Every illustration that I create starts with an idea. I explore different idea possibilities by doing a series of rough thumbnail sketches, usually dozens for each illustration. To explore ideas quickly, I keep the sketches at this stage very cartoony and fast. Rendering details would slow me down and stifle the free flow of ideas. At this stage, my focus is on establishing the content and general compositions for the story. To avoid redundancy, I want every page be a completely different visual experience. Like a movie director, I constantly experiment with diverse vantage points and perspectives to add visual interest while advancing the story. The larger thumbnail is for an illustration from my book, CHALK, showing two children trapped in a tube slide with a dinosaur looking in at them.
Once I settle on an idea, the next step is to get visual information to help me bring my idea to life. In my work, I strive to make imaginary situations look real, so readers feel like participants in the scene. However, because I work realistically, every part of my painting must look equally convincing- any mistakes will result in a lack of credibility and attract unwanted attention. To assist me, I take reference photographs to look at while I am painting. I take hundreds of reference photographs for each illustration and between 5,000-10,000 photographs per book.

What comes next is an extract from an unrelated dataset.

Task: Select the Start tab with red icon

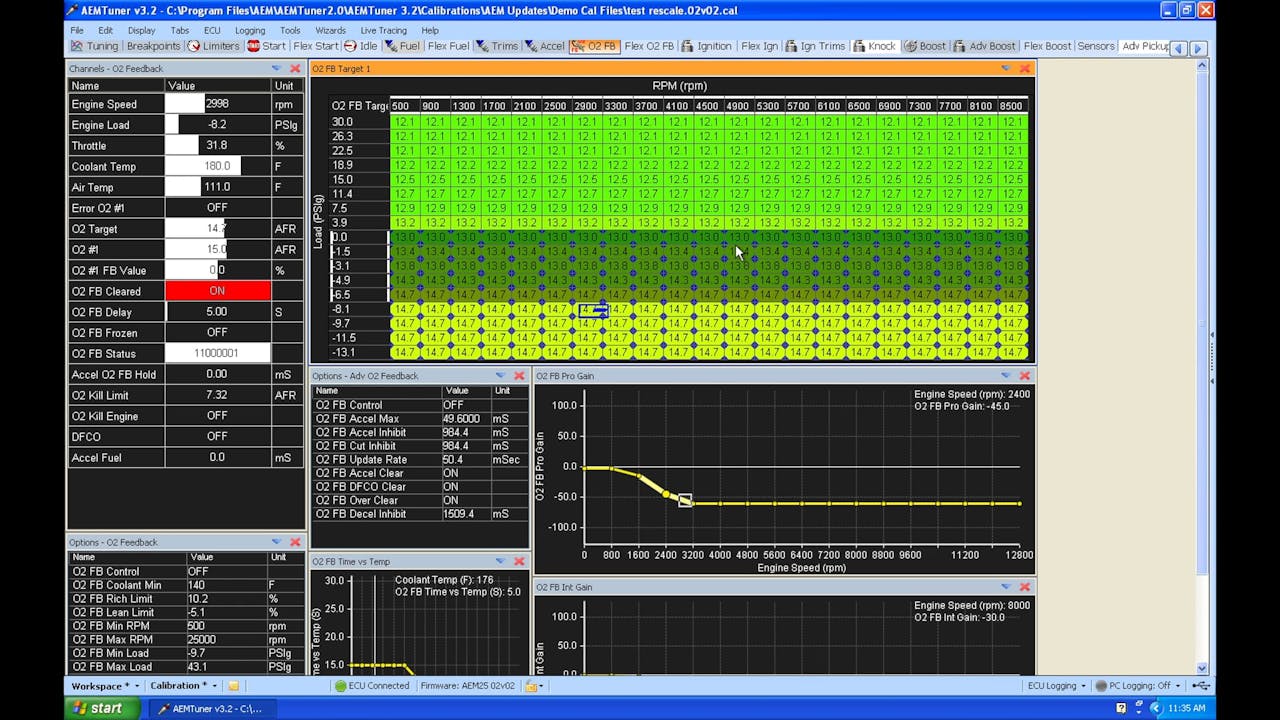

I don’t rely on any single photograph, but rather look at the best parts from numerous photos and make changes freely. Photos provide visual information that help me paint believable details, but are only a means to an end. Here you see photos I shot of a boy, a girl and a slide interior that were some of my reference sources for this illustration. Because there are no dinosaurs, I made one out of clay. Images of lizards and alligators also helped me create realistic texture details for the dinosaur. I also really enjoy exploring how light defines form and creates texture- this is a very important element in my work.

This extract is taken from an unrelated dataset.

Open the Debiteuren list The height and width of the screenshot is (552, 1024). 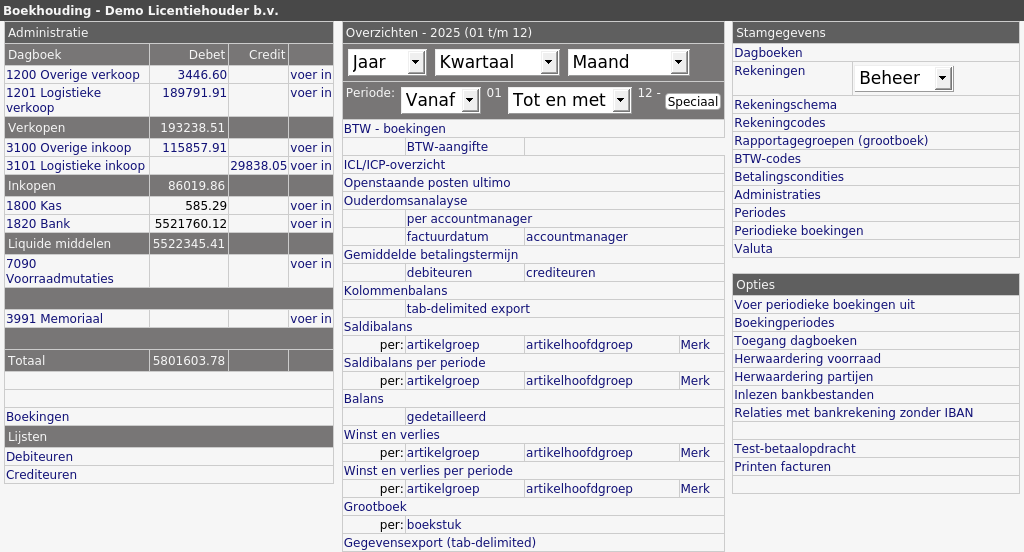pos(39,457)
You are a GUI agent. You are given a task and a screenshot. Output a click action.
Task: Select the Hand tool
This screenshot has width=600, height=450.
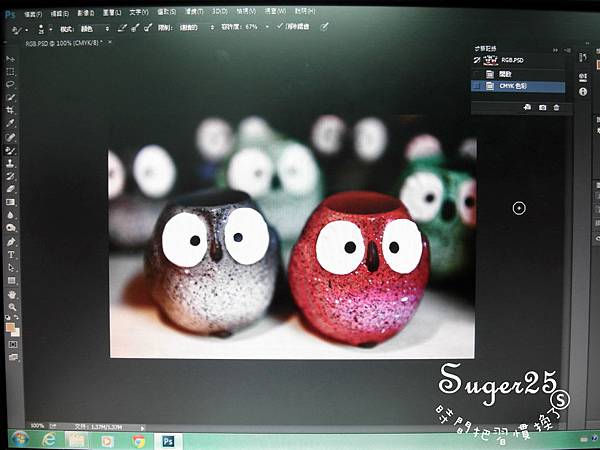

Looking at the best parts of numerous photos and adjusting accordingly, I create a detailed pencil drawing on watercolor board working out everything in the composition. I try to make my drawings dynamic and use a variety of perspectives so the reader will feel like they are part of the scene. I also have to carefully plan the placement of all the elements and allow room for the book’s fold and typography (if there is any).

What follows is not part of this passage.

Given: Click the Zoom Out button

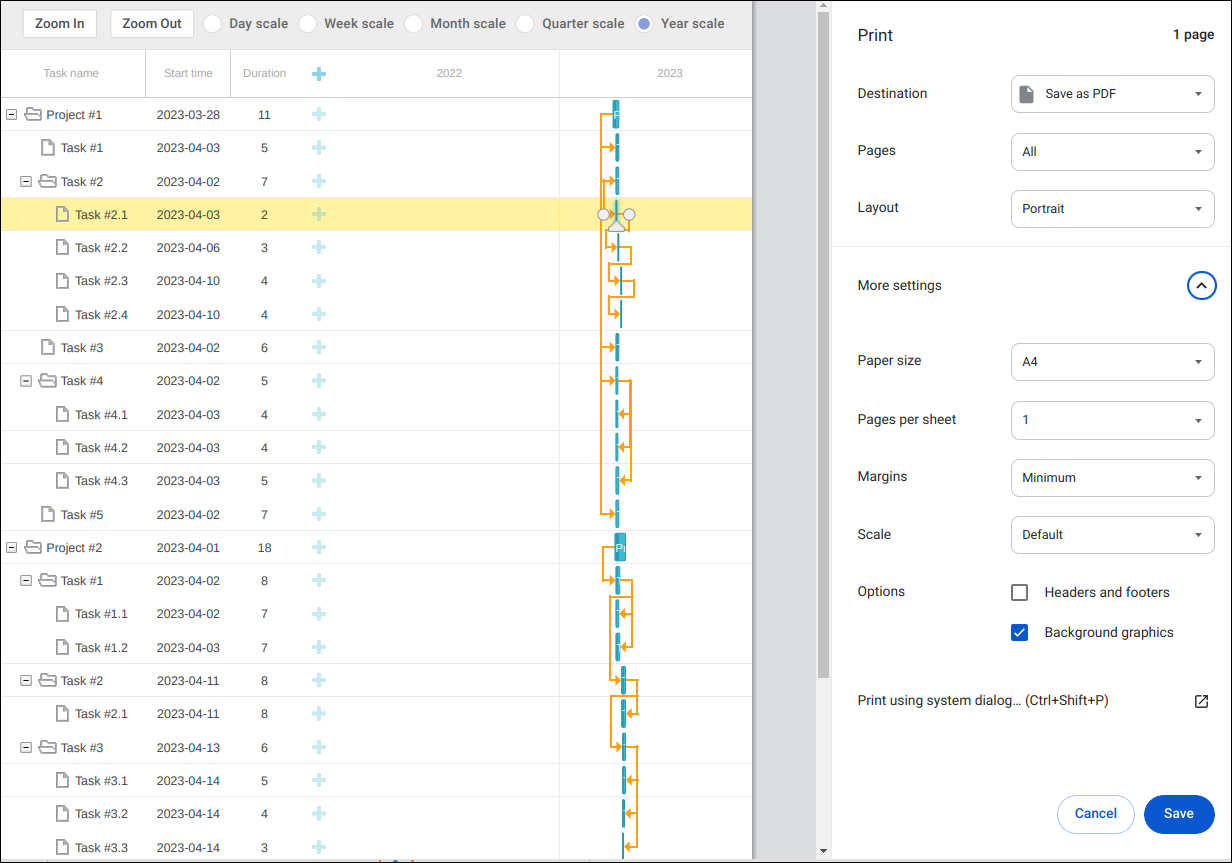Looking at the screenshot, I should pos(151,23).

Next, I paint over the entire drawing with a mixture of gesso and yellow ochre acrylic paint. This eliminates all the white areas and gives my painting a warm base color. Then I paint over the entire image again with a thin wash of purple oil paint. After the oil paint dries, I erase all of the light areas with a kneaded eraser. This creates a nice underlying texture, and separates everything in sunlight (warm color) and shadow (cool color).
Then, I create a very detailed painting using acrylic paint and a group of very fine brushes. I don't mix mediums with the paint, but rather use it in very thin washes and build up layers like watercolors. This is the most important and time-consuming part of my process. In this particular illustration, I also used an airbrush on the blue sky and tube interior. I don’t really like airbrushes, and use them only to apply large, flat areas of color.
As the final step, I go over nearly everything again with colored pencils. This allows me to add further details and all the finishing touches to my illustrations. This stage is also quite time consuming, but I enjoy it the most. Each illustration takes anywhere from 60-120 hours to complete depending on its complexity.